▶ [Goal of the exercise]: Your answer must be the exact lines from the one holding "Given: Open the" through the last line of the records below, with no pictures.

Extracted data entries:

....................

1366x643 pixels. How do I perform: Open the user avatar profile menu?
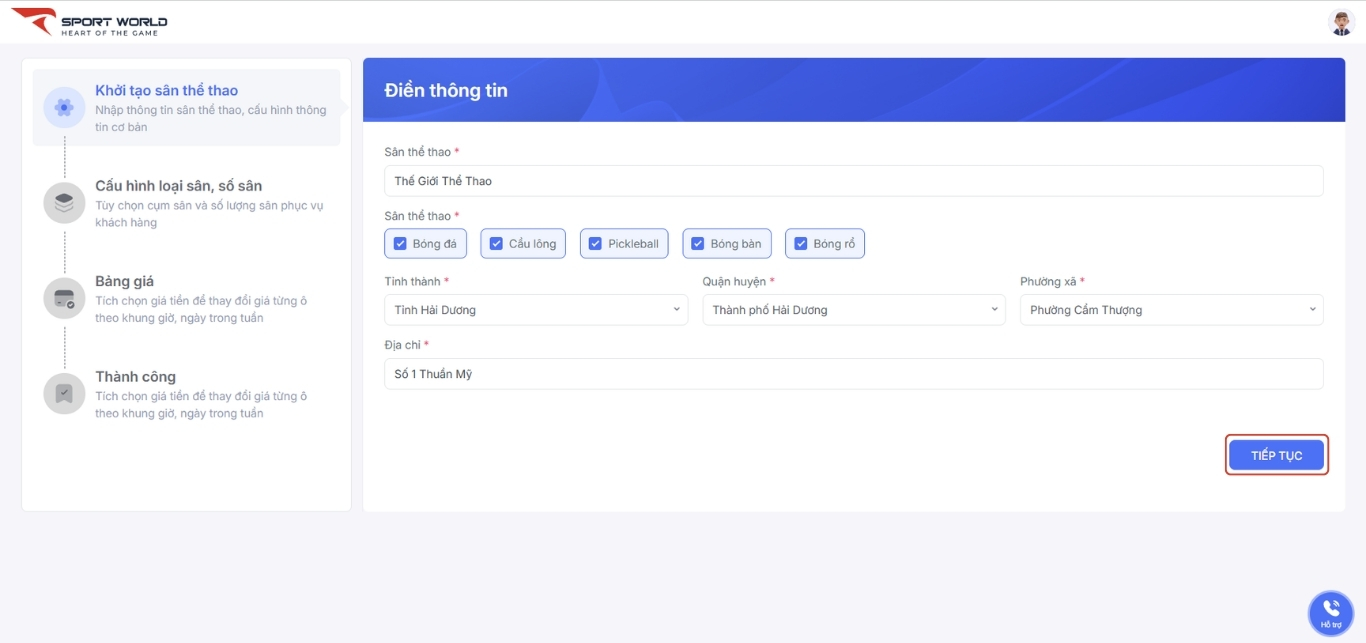(x=1341, y=22)
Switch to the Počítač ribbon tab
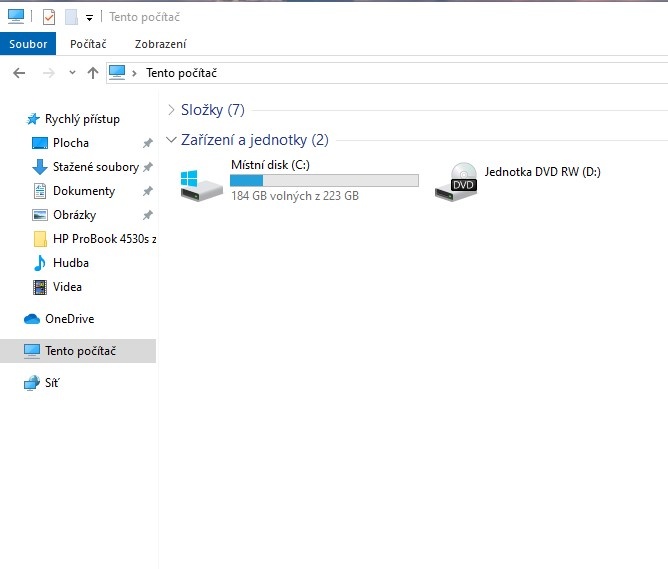 point(88,44)
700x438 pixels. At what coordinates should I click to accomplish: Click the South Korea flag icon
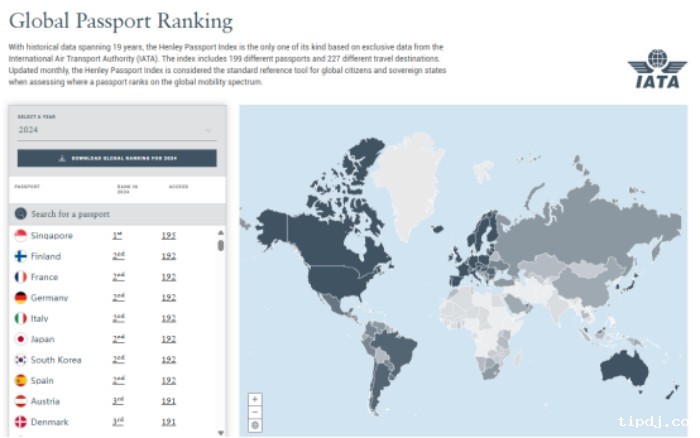20,360
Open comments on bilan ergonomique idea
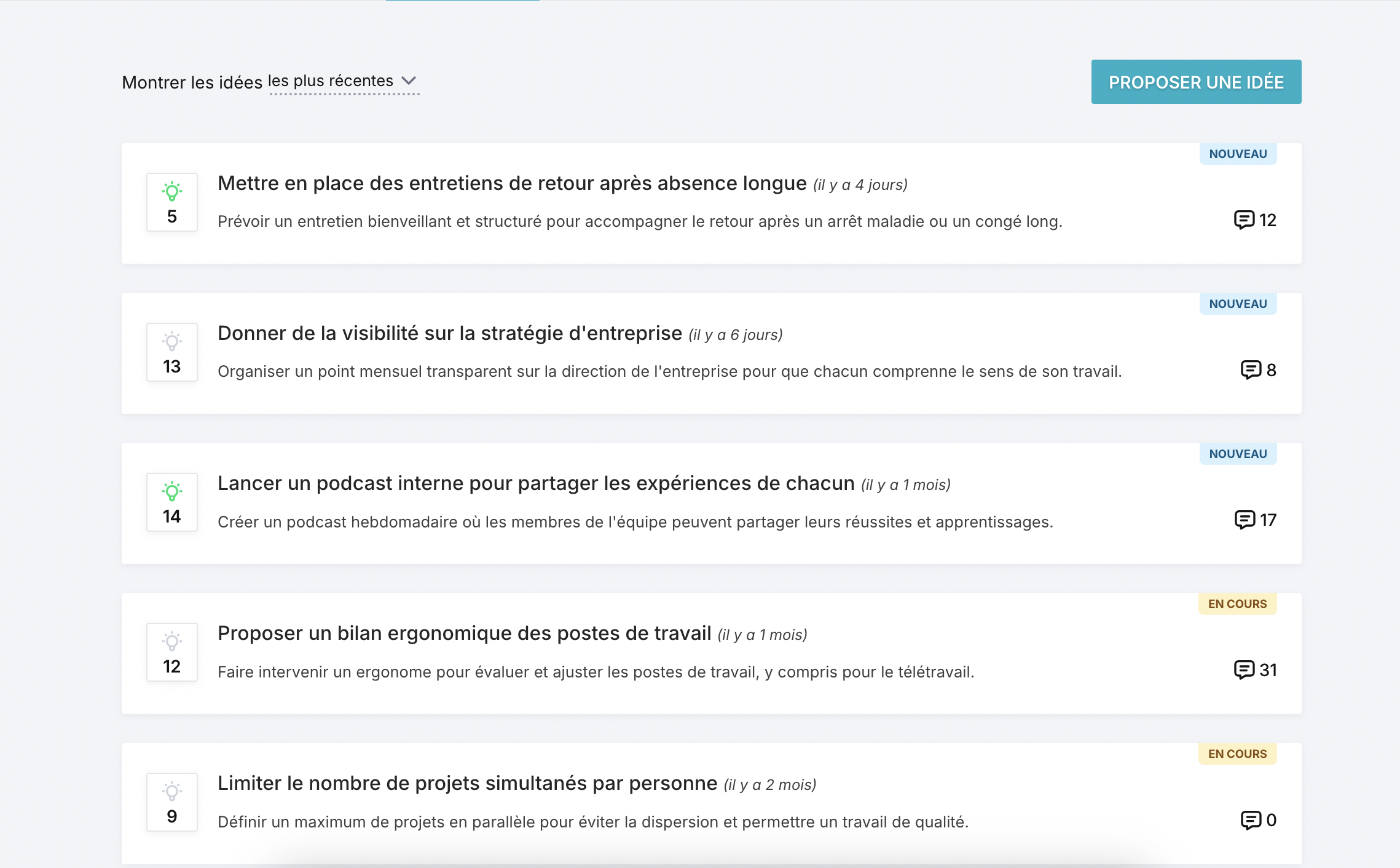The image size is (1400, 868). pos(1244,669)
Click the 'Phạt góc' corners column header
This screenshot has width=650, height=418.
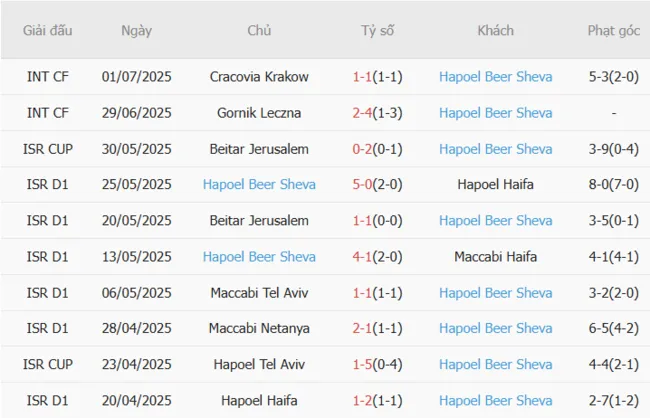[x=613, y=31]
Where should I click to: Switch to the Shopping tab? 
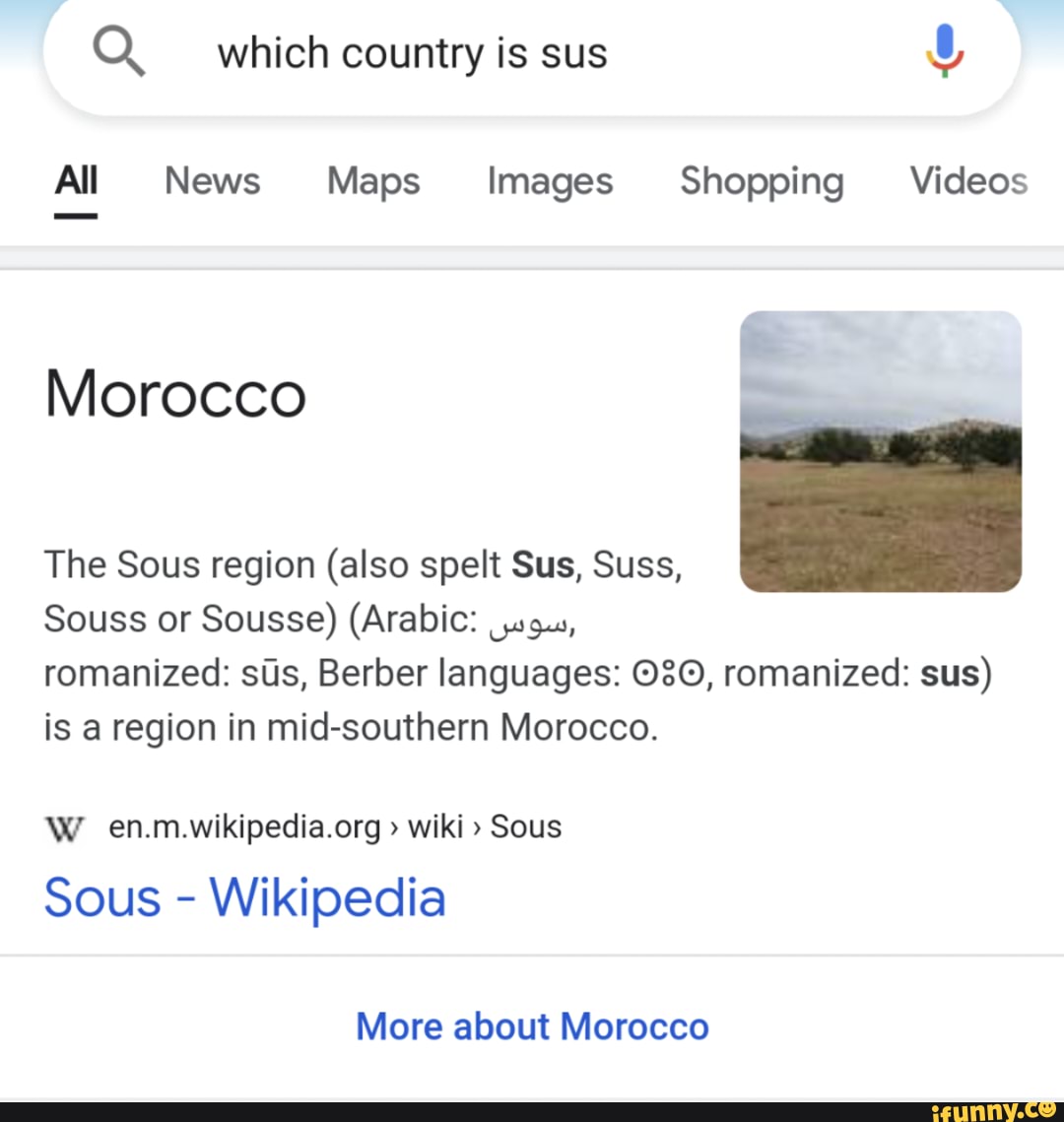click(x=762, y=181)
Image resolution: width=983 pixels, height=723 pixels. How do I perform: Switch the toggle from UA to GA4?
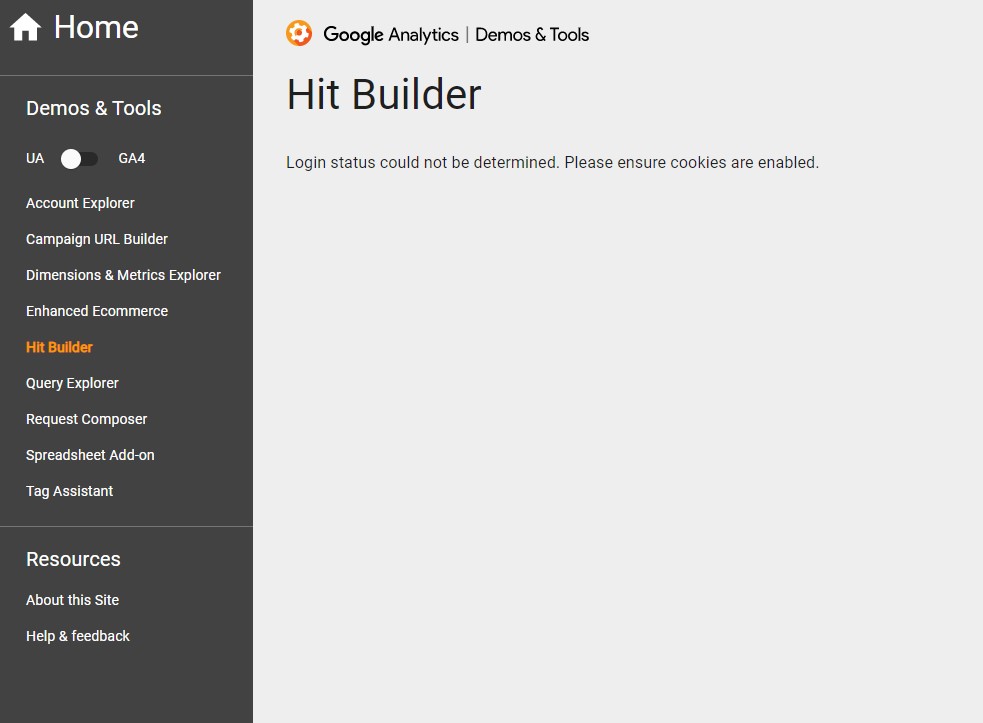click(80, 158)
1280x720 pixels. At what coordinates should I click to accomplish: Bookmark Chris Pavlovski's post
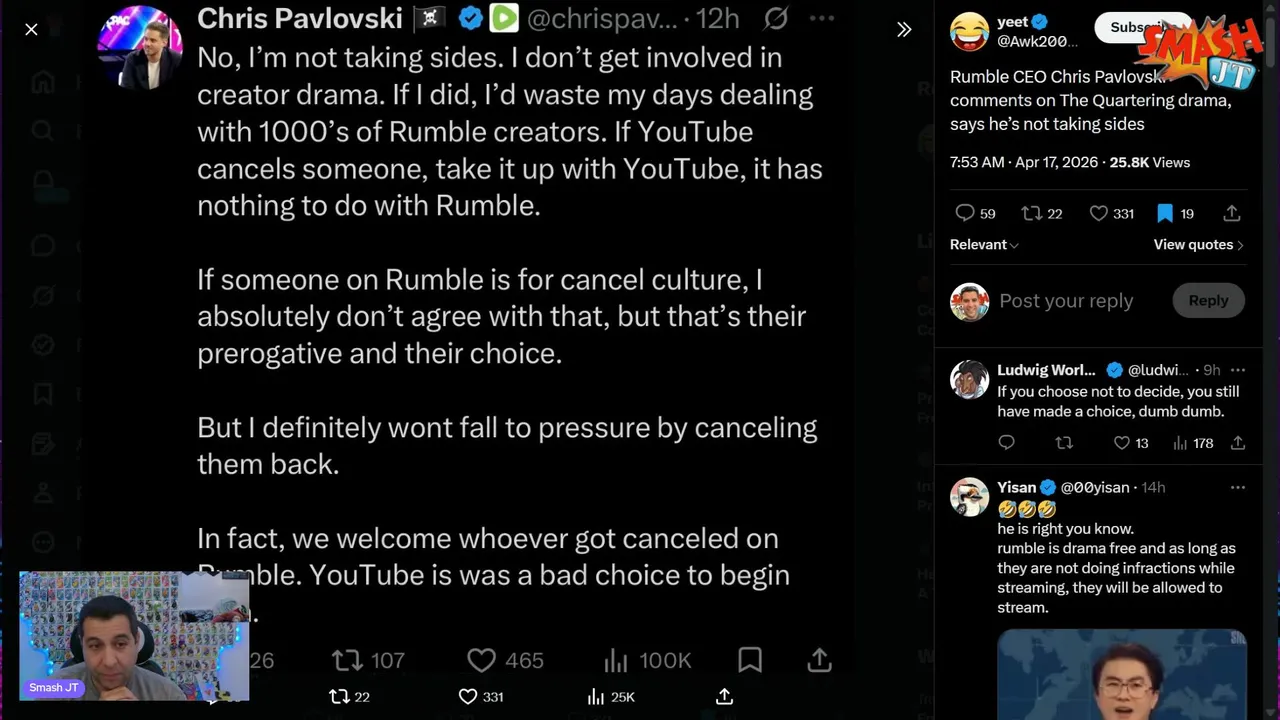pyautogui.click(x=749, y=660)
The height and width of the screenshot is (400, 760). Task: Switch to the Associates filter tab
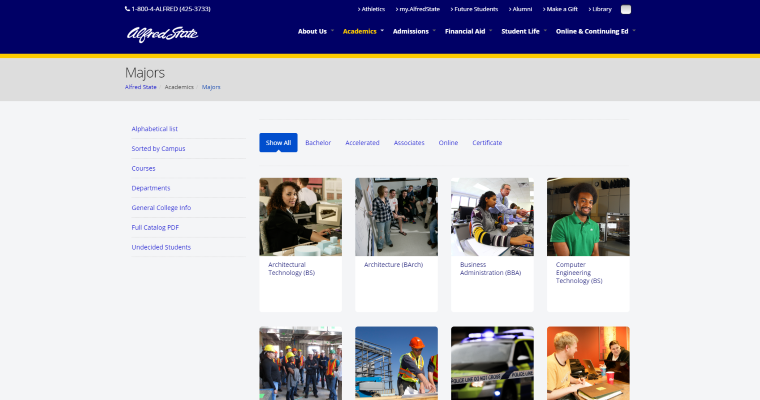(x=409, y=143)
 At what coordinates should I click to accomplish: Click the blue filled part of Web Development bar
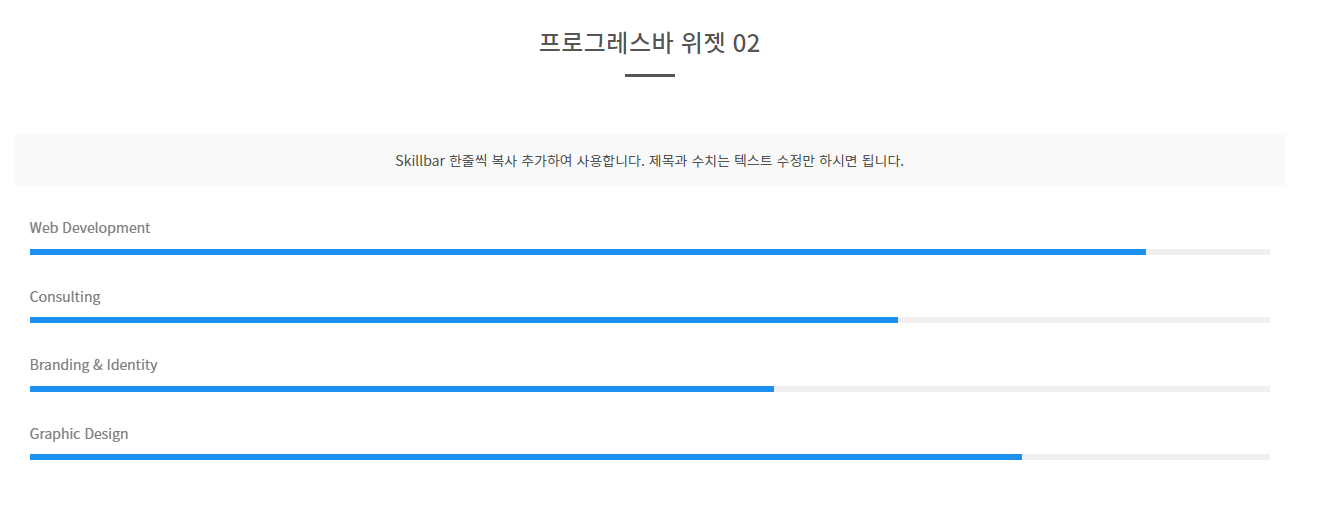(588, 252)
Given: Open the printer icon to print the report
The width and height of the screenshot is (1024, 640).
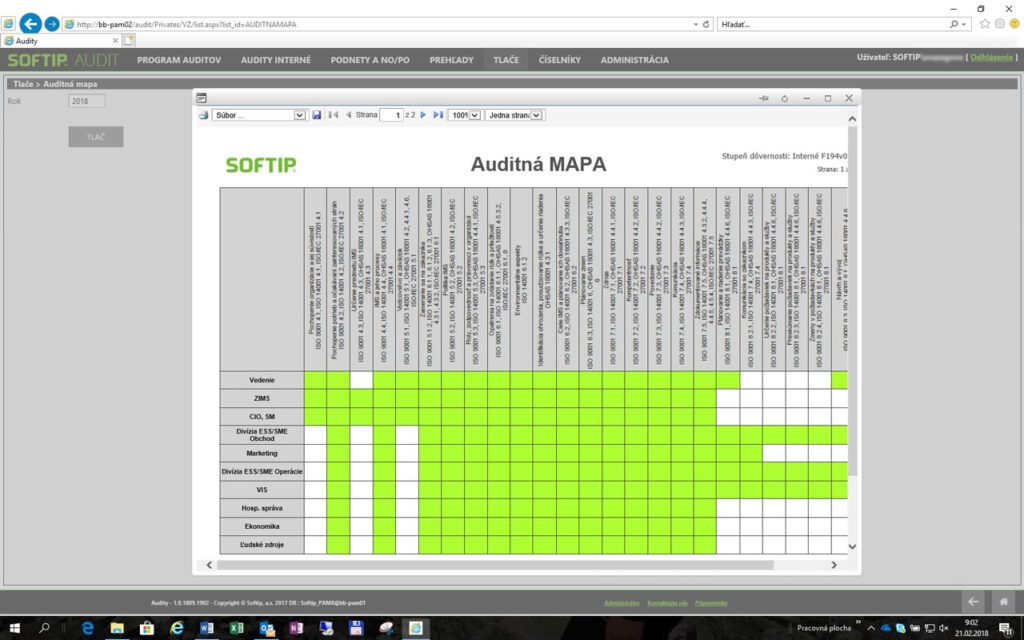Looking at the screenshot, I should [x=202, y=114].
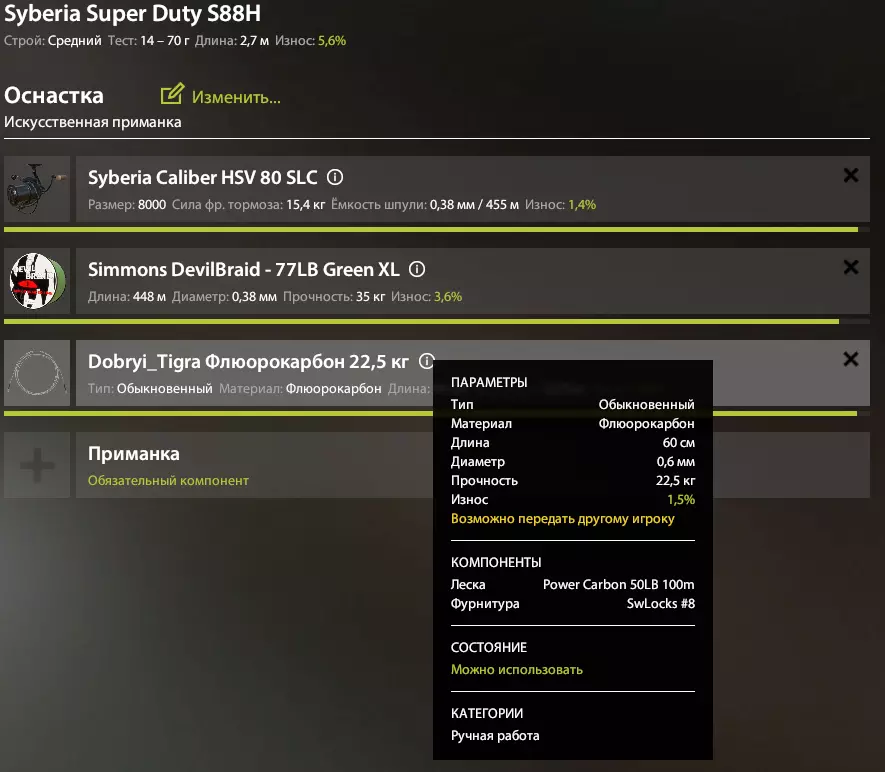Image resolution: width=885 pixels, height=772 pixels.
Task: Show info for Simmons DevilBraid line
Action: 418,269
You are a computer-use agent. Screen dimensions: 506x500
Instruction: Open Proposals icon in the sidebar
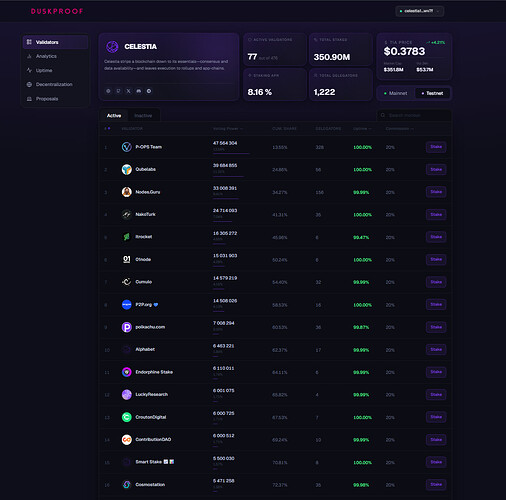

....................

▶ [Exercise response]:
Given: Open the printer icon to print the report
The width and height of the screenshot is (1024, 640).
Looking at the screenshot, I should [x=202, y=114].
Image resolution: width=885 pixels, height=772 pixels.
Task: Show info for Simmons DevilBraid line
Action: 418,269
You are a computer-use agent. Screen dimensions: 506x500
Instruction: Open Proposals icon in the sidebar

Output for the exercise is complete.